ISLAMABAD, Nov 18: Notorious Afghan warlords are carving out territory for themselves following the collapse of the Taliban, raising the spectre of more internal chaos and civil war.
Far from paving the way for peace after more than 20 years of conflict, the US-led ouster of the Taliban militia has created a vacuum which is rapidly being filled by armed factions and ethnic rivals whose commitment to national reconciliation is ambiguous at best.
Provinces all over the country have been taken over by men with scores to settle and axes to grind. Their names are scattered through the pages of Afghanistan’s bloody modern history.
In the north there’s Abdul Rashid Dostam, an ethnic Uzbek commander known for strapping criminals to the tracks of his tanks.
In the east there are troops loyal to Gulbuddin Hekmatyar, a hardline Pakhtoon like the Taliban, who helped reduce a third of Kabul to smoking ruins during the 1992-96 civil war.
And in Kabul itself there’s the Northern Alliance, a loose grouping of former enemies and turncoats who share nothing in common but a hatred for the Taliban regime and a hunger for power.
Elsewhere in the war-ravaged country, little-known tribal chiefs are filling the void left by retreating Taliban forces, carving out territory and influence which will be difficult to ignore once the complicated process of national reconstruction begins.
Hameed Gul, a former chief of the ISI, said most of the maverick warlords who have emerged out of the dust of the US bombing campaign are vehemently independent.
“The Northern Alliance cannot enter their areas and if they do it will lead to bloodshed,” he said.
“There is a permanent hostility between them and the Northern Alliance. Afghanistan has returned to the days of fiefdom. It has been thrown back to the 1992 position and even worse.”
The war which began with the collapse of the Moscow-backed regime in 1992 saw former Mujahideen allies in the war against the Soviets pitted against each other in a brutal scramble for power.
Analysts now fear that the same Mujahideen groups, lacking the common enemy of the Taliban or sensing new opportunities, will revive old hostilities.
“In Afghanistan there has always been war. Since its inception there has always been war and you just have to get used to it,” said Mohammad Ashraf Nadeem, an aide to Tajik ethnic commander Atta Mohammad.
A spokesman for Hekmatyar said his troops would resist the Northern Alliance and any Afghan government which emerged with the backing of the United States.

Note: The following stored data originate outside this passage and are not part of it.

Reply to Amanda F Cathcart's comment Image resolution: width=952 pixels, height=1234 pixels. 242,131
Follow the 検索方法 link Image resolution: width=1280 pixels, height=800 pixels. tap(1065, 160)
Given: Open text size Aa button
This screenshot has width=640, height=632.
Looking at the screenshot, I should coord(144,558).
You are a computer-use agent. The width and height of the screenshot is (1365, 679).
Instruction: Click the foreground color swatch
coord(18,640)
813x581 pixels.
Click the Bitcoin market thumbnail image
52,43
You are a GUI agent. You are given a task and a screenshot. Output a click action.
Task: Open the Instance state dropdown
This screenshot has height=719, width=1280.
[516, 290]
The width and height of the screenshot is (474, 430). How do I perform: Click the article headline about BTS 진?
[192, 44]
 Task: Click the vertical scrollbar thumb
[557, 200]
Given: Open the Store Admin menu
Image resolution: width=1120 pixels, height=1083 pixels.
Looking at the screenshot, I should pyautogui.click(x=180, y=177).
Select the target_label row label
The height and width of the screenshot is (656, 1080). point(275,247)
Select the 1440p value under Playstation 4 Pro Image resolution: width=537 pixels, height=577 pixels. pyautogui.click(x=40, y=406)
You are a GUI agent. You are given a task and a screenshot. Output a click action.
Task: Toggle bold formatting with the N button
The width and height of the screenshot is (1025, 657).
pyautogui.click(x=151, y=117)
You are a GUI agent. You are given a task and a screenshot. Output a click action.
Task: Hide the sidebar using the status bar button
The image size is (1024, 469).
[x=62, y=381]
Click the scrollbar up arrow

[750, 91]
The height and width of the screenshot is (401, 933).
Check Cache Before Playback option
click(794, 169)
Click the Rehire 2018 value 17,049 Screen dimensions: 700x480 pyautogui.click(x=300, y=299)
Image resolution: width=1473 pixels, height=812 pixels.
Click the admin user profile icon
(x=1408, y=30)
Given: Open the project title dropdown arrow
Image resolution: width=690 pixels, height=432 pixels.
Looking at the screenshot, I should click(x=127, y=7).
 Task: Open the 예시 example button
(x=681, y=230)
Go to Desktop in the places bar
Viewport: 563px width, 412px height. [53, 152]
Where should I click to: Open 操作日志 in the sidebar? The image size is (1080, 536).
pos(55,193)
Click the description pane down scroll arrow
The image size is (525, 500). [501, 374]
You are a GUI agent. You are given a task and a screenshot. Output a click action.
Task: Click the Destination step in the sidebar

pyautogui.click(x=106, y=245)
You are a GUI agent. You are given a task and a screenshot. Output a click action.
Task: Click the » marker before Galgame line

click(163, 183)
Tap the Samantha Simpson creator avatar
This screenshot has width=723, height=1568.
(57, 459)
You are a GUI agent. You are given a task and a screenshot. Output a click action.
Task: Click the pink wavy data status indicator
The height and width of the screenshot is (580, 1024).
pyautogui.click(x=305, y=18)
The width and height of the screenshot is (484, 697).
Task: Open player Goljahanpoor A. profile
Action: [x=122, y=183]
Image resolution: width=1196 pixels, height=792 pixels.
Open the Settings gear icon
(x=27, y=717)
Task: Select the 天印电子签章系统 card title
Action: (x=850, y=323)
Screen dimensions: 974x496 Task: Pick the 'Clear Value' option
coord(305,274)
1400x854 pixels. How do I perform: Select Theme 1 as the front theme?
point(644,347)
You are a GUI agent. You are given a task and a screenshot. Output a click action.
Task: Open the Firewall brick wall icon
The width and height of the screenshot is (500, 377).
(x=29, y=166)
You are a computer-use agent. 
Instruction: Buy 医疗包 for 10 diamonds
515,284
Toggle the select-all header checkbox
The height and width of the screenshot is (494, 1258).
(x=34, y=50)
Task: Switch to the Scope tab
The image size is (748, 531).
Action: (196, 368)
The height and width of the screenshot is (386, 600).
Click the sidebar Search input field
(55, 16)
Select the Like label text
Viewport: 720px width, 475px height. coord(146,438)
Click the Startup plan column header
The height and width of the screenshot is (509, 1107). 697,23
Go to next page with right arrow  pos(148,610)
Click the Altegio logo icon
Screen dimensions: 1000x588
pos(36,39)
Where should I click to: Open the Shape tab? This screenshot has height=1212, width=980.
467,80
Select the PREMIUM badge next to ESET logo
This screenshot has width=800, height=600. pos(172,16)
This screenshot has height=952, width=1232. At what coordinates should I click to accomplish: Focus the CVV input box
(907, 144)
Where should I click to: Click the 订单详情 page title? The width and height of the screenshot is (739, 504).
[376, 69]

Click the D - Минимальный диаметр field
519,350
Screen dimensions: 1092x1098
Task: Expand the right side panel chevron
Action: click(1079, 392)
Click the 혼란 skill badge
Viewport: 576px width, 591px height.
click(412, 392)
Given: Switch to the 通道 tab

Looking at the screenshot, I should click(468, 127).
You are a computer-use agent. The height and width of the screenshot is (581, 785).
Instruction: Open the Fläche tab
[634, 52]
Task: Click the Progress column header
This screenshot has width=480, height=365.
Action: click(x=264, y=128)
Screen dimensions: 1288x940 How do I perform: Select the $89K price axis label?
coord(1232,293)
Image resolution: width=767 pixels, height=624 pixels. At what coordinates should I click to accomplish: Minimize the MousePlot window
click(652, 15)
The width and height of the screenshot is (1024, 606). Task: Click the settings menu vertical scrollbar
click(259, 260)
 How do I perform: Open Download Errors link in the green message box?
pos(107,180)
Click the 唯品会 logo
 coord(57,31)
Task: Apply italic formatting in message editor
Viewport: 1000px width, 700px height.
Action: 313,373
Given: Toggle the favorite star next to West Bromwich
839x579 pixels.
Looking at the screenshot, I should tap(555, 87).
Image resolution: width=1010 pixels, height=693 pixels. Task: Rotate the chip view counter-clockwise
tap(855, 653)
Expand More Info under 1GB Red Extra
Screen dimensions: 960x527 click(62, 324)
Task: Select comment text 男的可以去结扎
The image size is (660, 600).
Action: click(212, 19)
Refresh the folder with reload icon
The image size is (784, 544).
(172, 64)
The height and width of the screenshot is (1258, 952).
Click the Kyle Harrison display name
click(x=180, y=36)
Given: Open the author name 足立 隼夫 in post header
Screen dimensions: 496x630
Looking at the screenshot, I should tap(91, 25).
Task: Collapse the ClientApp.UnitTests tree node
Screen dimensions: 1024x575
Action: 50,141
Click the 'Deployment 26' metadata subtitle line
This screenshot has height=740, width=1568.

“We have commanders all over the country,” he warned ominously, while claiming that Hekmatyar’s men had already taken over eastern Kunar and Logar provinces following the Taliban withdrawal last week.
In neighbouring Nangarhar province, Haji Abdul Qadir, one of the few Pakhtoon members of the Northern Alliance, has been reinstalled as governor despite strong competition from fellow Pakhtoon commander Younis Khalis, the so-called “Fighting Mullah”.
Khalis, a Sunni fundamentalist and veteran anti-Soviet guerrilla campaigner, is affiliated with Hekmatyar and shares his distaste for “foreign” interference in Pakhtoon tribal culture.
“Neither the Northern Alliance nor anybody else should try to enter into Nangarhar,” a spokesman for Khalis said last week.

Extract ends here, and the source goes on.